Hedonism will be widely accepted in the future according to Giddens. In fact he expects Hedonistic Consumerism to replace capitalistic productivity as the driving force behind economics and politics. The consumerism of sex is proof to this phenomenon. During the industrial age one had to work long and hard to be productive while sexual pleasures were considered detrimental to those efforts. The additional disposable time one has earned through an incredible increase in production via the informational age has reversed this view that sexual pleasure is counterproductive. A sexual transformation is at hand.
Giddens discusses Freud in detail concerning the phallus and penis envy. He is somewhat critical of Freud but applies these concepts to explain how and why man and woman develop their sexual identity and how this identity explains society. Men develop a masculine identity while women femininity. It is this masculinity that has plagued man for it is a lacking identity. It lacks intimacy and so it desires what it lacks. Women have intimacy but lack independence and autonomy. At some point in modernity women have emerged from their role of mother to join society as an equal of man. This has led to a subconscious effort by man to control women. Man sees this emergence as a threat and as a result responds at times with violence. Rape is the modern context is an act of control or punishment.
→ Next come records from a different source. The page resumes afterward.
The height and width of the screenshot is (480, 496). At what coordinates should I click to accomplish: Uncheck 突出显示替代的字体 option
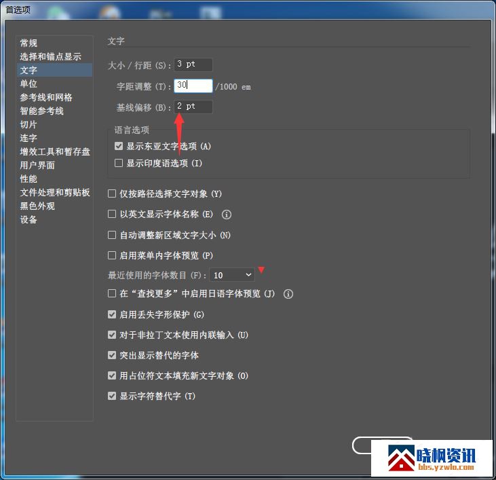coord(112,355)
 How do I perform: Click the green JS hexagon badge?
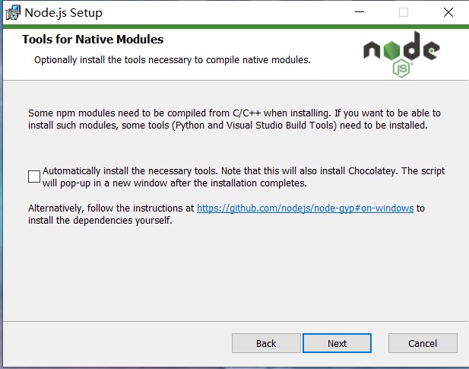coord(401,68)
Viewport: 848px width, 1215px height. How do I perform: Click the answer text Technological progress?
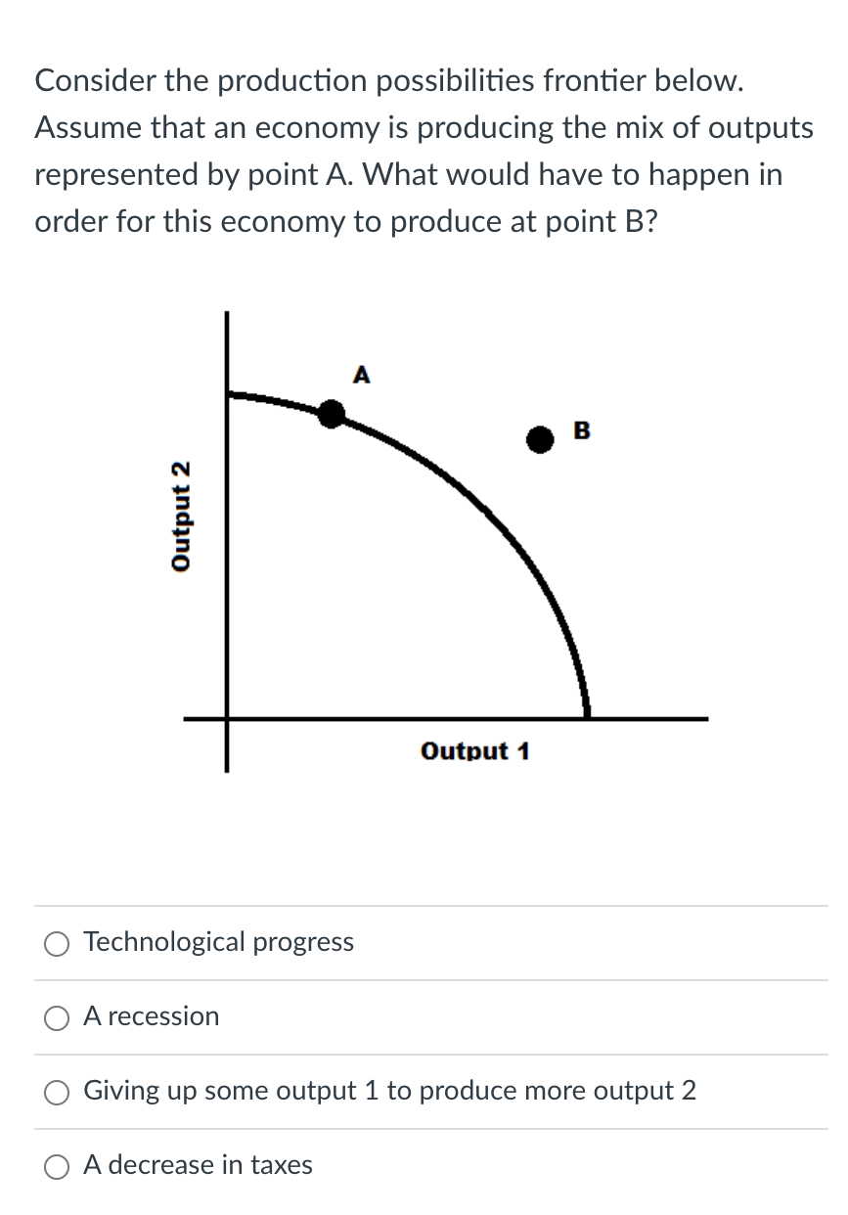click(217, 943)

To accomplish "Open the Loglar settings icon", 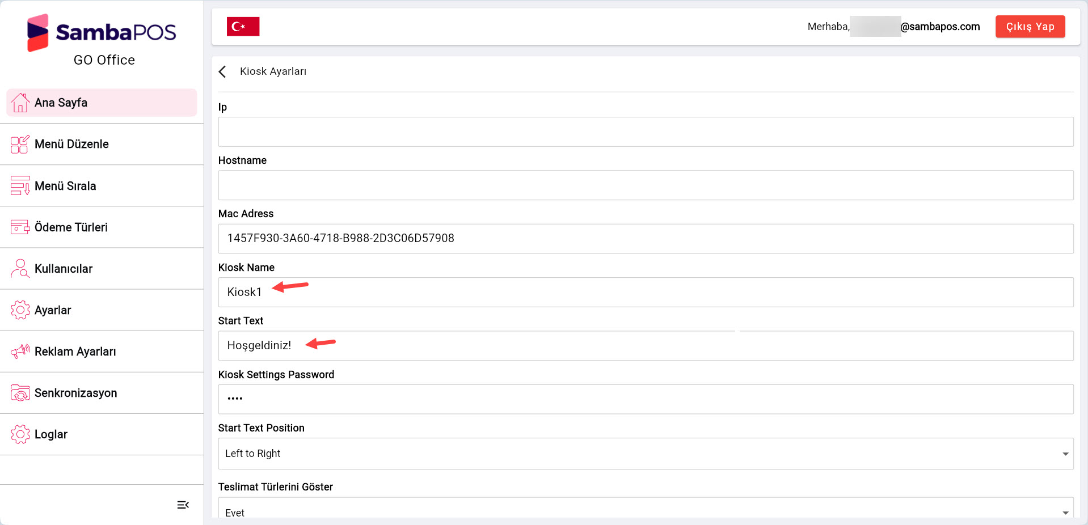I will click(20, 434).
Rape in pre-modern times usually occurred in the fringes of society such as the frontiers lacking authority, during wars by soldiers, etc. but not as punishment or controlling measure but for the sheer act of sexual pleasure. Rape, according to Giddens, in today's society is committed by loyalists of a day gone by where men ruled the roost. It is their way of being deviant.
I think if Giddens is correct we will witness a future in which one will not be viewed as a "manly man" or a "girly girl" but as an individual without any gender specific roles to portray. This reminds me of Foucault's view on Greek sexuality. The Greeks did not see beauty in the form of a woman or a man but rather saw beauty in a being irregardless of their gender. Bi-sexuality or homosexuality did not exist for they did not recognize the distinction. Giddens celebrates the lifestyles that are emerging in today's world. These lifestyles are in fact not only emerging but are thriving so I would have a hard time disputing his conclusions that sexual emancipation is at hand. One only has to visit any urban city of significant population to witness first-hand the numerous gay bars and nightclubs, swinger's clubs, and BDSM clubs that have opened in recent years. While I gained some insight into what is happening in society concerning sexuality, I am unsure if I should be confused or concerned.